__What to work on__
Show every line in the listing below that contains the word "cookies". Upper and lower case must match.

_ _ _ _ _ _ _

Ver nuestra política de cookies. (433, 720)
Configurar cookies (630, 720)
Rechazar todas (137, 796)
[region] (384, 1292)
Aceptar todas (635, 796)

_ _ _ _ _ _ _

__Full solution__
Ver nuestra política de cookies. (433, 720)
Configurar cookies (630, 720)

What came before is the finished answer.